Cannizzaro: If you look at something like Oculus Story Studio, they have many people working for a couple of years on about 15 minutes of content. We looked at the constraints of what we could do and realized we were trying to do three hours of content with a six person team in about eight months.
One of the design decisions we made early on is that the writing and voice acting would be high quality, but we probably wouldn't have the resources to do a lot of custom animation. The game ended up featuring a lot of animation that's all physics driven.
The main robot, Chaz, doesn't have anything hand-animated. He's just always trying to balance himself like those Boston Dynamics robot dogs because of that. It made him feel like you could always grab him and interact with him. Most of the other characters also have different mouths and things that move in sync with the audio.
What kind of tools did you use to create the project? Did the characters come first, or the narrative?
Cannizzaro: We did a little concept art, but one of our teammates is really good at Blender and would whip out models as we needed them. Between him and I, we did all the art assets. He did much of the modeling, and I did much of the level and art design.
The game started off flat, but we realized early on there is just not much performance. When you have to do virtual reality, there's so much rendering.
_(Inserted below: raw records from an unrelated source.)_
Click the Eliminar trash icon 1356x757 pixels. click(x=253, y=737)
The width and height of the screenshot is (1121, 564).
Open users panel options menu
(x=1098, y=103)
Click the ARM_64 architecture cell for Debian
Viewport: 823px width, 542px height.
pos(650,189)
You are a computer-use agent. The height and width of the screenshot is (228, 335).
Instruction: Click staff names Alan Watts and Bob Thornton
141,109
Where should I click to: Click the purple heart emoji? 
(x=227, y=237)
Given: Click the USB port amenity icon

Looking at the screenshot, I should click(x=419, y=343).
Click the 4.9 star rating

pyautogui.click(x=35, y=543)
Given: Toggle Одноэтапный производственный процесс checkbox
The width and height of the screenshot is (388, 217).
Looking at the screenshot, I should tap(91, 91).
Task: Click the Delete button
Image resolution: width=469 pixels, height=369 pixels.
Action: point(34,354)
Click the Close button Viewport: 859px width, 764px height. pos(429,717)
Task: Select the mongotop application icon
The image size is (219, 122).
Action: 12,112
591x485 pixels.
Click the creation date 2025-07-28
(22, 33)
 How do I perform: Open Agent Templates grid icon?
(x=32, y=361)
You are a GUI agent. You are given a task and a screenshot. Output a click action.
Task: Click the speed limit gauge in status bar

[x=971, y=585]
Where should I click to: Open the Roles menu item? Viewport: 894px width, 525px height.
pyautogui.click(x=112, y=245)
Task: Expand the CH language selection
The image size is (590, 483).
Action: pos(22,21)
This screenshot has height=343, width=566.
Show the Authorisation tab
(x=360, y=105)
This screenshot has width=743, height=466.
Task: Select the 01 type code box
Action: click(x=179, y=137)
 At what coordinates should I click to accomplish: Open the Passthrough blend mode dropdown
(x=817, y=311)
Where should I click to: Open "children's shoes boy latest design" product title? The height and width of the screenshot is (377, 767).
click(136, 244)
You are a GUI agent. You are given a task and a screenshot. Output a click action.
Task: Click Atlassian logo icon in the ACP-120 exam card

We decided we weren't going to attempt to be photo realistic; we're going to push it towards a cell-shaded, stylized art direction.
We decided we weren't going to attempt to be photo realistic, that we're going to push it towards a cell-shaded, stylized art direction.
If you look back at Game Cube games, they look dated except for Legend of Zelda: Wind Waker, which looks beautiful because it doesn't go for realism.
Gorman: The main thing that helped performance is that we don't have any textures in the game.
Cannizzaro: When you try to upload a texture to the GPU, it can be a bottleneck on mobile phones. But instead, we painted everything onto the vertices of the model and used very flat colors. Our levels are also minimal, which meant we could hit the 60 frames-per-second frame rate much easier.
We also tried to get lighting working well. Lighting was a way we could set an emotional tone more effectively, and having control over that was important to us.
We also did a lot of vertex distortion and displacement of things like the vacuum when it pulls everything. We found that it works well, performance wise, on the mobile phone. It's not a solution to every game, but it worked well for us.
How long did it take to settle on the narrative of the game?
Gorman: Sometimes I get information on what is possible and what is doable, and I'll do a combination of free-writing and do a diagram on a dry erase board. But inevitably, as we work with the tech to figure out what's possible and what's satisfying, I think I had roughly the month of September 2016 to plan things out and finalize the narrative. We had to write the scripts and do the voice recording in November.
Cannizzaro: How it would work is: Samantha would write a script, we would record it internally and then put it in the game. We'd do some play tests, and then all of us would sit down and look at the timing and what needed to be cut. We tried to do that before sitting down with the voice actors.
Gorman: We had seven or eight drafts of the whole intro sequence. There's one sequence we re-wrote at least three times because we had to get across a lot of information, but it was too expository and too long. We had to figure out how to break it down and remove it.